The Relational Disciple

Cell Basics

By Joel Comiskey

Summer 2009

I’ve been thinking and writing a lot lately about how God uses community to shape followers of Jesus. That’s the theme of my book The Relational Disciple, which is set to see daylight in October 2009.

In Relational Disciple, I contrast the way we do discipleship in the west (individualistic approach) with the way Jesus discipled people (though accountability relationships).

Anonymity in the Church

While growing as a believer I attended a large, well-known church in the southern California area. One of the attractive features of this church was anonymity. The church’s philosophy was to make it easy for people to come, leave, give, or not to give. People flocked to the church for the pastoral teaching, but everything depended on whether the individual attendee was able to personally apply the teaching. Thankfully, God gave me the grace to apply the teaching and follow Jesus. Many weren’t so fortunate and fell away. Today, many churches use the same philosophy of anonymity to grow their churches.
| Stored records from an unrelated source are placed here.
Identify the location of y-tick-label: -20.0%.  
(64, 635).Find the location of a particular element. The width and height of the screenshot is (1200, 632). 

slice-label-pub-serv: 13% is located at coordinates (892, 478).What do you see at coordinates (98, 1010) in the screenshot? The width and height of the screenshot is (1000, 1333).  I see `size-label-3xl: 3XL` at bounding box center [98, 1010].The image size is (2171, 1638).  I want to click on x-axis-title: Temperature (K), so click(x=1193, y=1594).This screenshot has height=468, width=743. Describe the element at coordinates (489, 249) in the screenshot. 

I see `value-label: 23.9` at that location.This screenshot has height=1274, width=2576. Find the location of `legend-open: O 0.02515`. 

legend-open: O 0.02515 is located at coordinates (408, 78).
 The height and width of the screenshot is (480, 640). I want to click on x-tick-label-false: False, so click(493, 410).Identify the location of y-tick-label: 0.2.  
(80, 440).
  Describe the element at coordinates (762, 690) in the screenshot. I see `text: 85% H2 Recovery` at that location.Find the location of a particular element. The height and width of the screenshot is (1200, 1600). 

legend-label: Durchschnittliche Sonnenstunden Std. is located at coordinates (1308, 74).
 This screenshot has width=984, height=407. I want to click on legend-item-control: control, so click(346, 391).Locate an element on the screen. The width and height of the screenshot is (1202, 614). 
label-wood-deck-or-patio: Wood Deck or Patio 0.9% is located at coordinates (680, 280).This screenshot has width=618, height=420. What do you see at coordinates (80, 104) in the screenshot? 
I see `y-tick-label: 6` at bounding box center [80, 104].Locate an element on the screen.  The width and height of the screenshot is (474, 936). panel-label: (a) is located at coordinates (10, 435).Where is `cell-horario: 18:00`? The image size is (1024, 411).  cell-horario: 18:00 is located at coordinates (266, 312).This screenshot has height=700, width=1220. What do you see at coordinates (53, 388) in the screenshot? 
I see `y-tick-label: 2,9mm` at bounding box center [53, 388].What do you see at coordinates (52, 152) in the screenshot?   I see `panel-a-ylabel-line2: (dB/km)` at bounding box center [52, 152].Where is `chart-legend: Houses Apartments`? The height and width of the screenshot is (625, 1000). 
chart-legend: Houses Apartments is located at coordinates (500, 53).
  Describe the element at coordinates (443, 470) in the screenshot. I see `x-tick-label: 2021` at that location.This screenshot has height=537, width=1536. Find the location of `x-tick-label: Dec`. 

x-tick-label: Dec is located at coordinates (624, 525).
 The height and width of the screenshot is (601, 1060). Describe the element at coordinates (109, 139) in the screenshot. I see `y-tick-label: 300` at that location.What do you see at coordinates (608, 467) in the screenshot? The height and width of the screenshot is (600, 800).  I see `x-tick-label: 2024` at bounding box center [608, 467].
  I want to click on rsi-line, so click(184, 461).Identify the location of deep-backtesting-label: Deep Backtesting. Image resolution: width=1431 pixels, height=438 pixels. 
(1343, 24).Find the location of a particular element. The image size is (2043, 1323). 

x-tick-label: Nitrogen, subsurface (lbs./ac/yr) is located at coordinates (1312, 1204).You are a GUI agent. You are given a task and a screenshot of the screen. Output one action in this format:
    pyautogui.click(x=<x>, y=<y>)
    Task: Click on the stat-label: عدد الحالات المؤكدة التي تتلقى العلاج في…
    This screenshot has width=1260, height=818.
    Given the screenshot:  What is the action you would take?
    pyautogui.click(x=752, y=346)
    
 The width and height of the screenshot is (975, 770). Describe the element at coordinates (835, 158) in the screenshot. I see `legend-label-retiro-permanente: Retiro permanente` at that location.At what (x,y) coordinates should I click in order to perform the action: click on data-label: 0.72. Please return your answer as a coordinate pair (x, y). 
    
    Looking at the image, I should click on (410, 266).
Christ’s Way of Discipleship

Jesus discipled people differently. Take the first twelve disciples of Christ. They lived, walked, and ate with Jesus for three full years. Jesus taught them through parables and real-life object lessons–not primarily in the large group setting. The early church followed the same example. They applied the apostles teaching from house to house. And when they could no longer hear the apostle’s teaching openly, they only met from house to house.

The private, individualized form of discipleship practiced in the west is now having disastrous consequences (North America, Europe, Australia). All three continents are leading the world in negative church growth.

Christ’s plan was discipleship through accountability at a smaller group level. Look at the one-another’s of Scripture, the example of the Trinity, and the witness of church history–starting with Jesus and the twelve. In my upcoming book I will talk about how discipleship must start at the nuclear family level (if relational discipleship doesn’t happen there, everything else will implode). And of course I highlight the cell, the local church, and the church scattered in mission.

Preparing Relational Disciples

I believe the essence of cell ministry is making disciples who make disciples. The cell atmosphere is an incredible way to prepare future disciple makers. Cell churches develop equipping tracks to guide the process.

But are we preparing disciples who know how to practice the one-anothers of Scripture? Is it possible to raise up a cell leader who is relationally dysfunctional? I’ve been meditating on the need for future leaders to grow in their relational skills. The phrase “one another” appears 100 times in the New Testament. The majority of the occurrences of the phrase “one another” have to do with relationships between Christians and how to cultivate those relationships. And the writers of the New Testament exhorted believers to grow deeper and deeper in living out Scriptural truth through accountability with one another.